The workshop I attended focused on international law’s interfaces with individual rights. The notable breadth of papers defies summary: One contribution examined how international legal tools can assist with preventing and investigating digitally-assisted crime across jurisdictional borders. Another addressed the challenges nomadic communities encounter due to the statist focus of international law. A third paper explored the multi-level governance of gender markers in passports. These examples demonstrate how international law harbors opportunity for scholarly inquiry in both legal-theoretical and everyday-practical dimensions.
Among a variety of interests, several cross-cutting themes could be identified. Many Fellows grappled with decreasing compliance and growing backlash in the realm of human rights. Governments – both authoritarian and, increasingly, non-authoritarian – have become more willing to openly disparage or defy international institutions. This trend re-surfaces challenges of enforcement, legitimacy, and ultimately even the universality of international human rights law: Between abolitionist visions, backsliding, and reform proposals, the path forward appears more uncertain than at most times since World War II.
Our workshop also uncovered “dead spots” in the law: Areas where individuals or groups fall through proverbial doctrinal or institutional cracks. Discussions both descriptive and normative about methods and appropriateness of their mitigation ensued. Despite the variety in their scope of inquiry, Fellows identified similar avenues for redress that remain open and feasible under international law. These evident challenges of invisibility and exclusion underscored why (re-)considering the conditions under which international law can meaningfully serve as a reservoir of justice for those at the margins remains an important task for international lawyers today. The workshop left ample opportunity to reflect and converse on this question.
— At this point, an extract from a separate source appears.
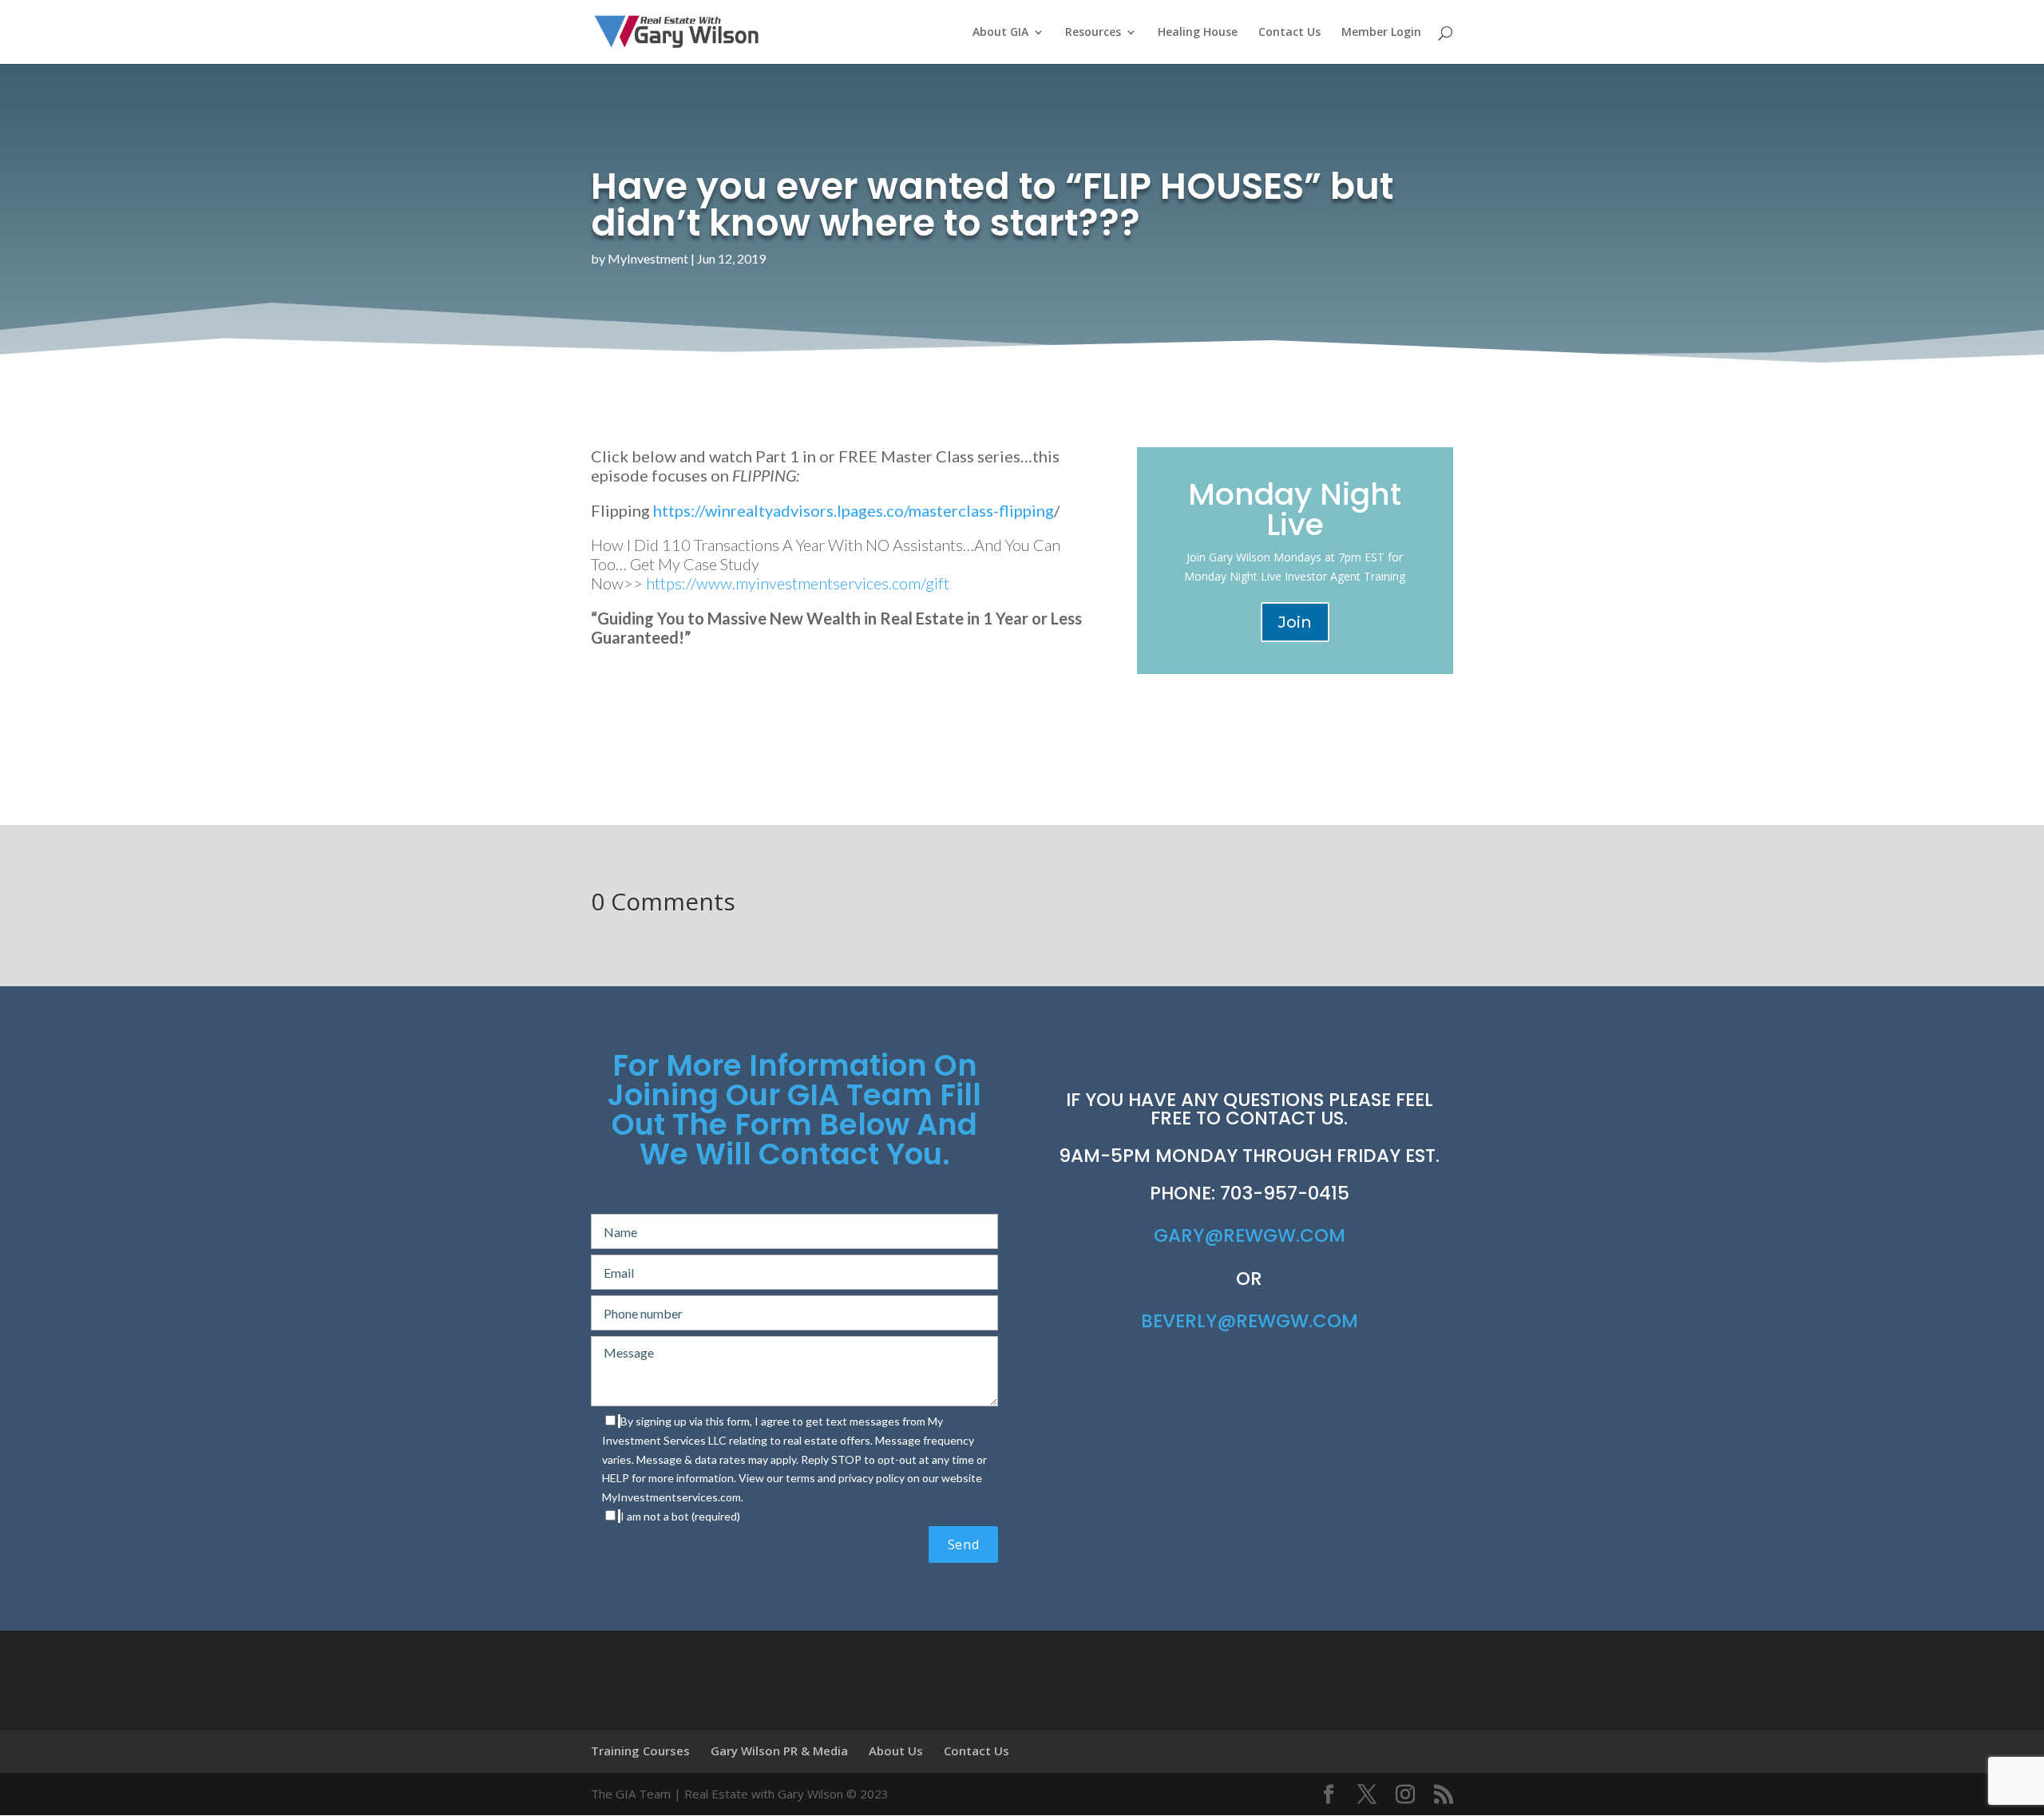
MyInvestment (648, 258)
A significant advantage of this format was the interplay between substantive discussions and methodological input. The professors who joined the group, Laurence R. Helfer and James J. Silk, not only provided meaningful commentary on the doctrinal and theoretical ideas of each paper, but also offered concrete advice on framing, research design, and optimal case selection. Peer feedback complemented this guidance, with all participants building on one another’s insights and constructively challenging views to bring out the strongest possible form of each argument.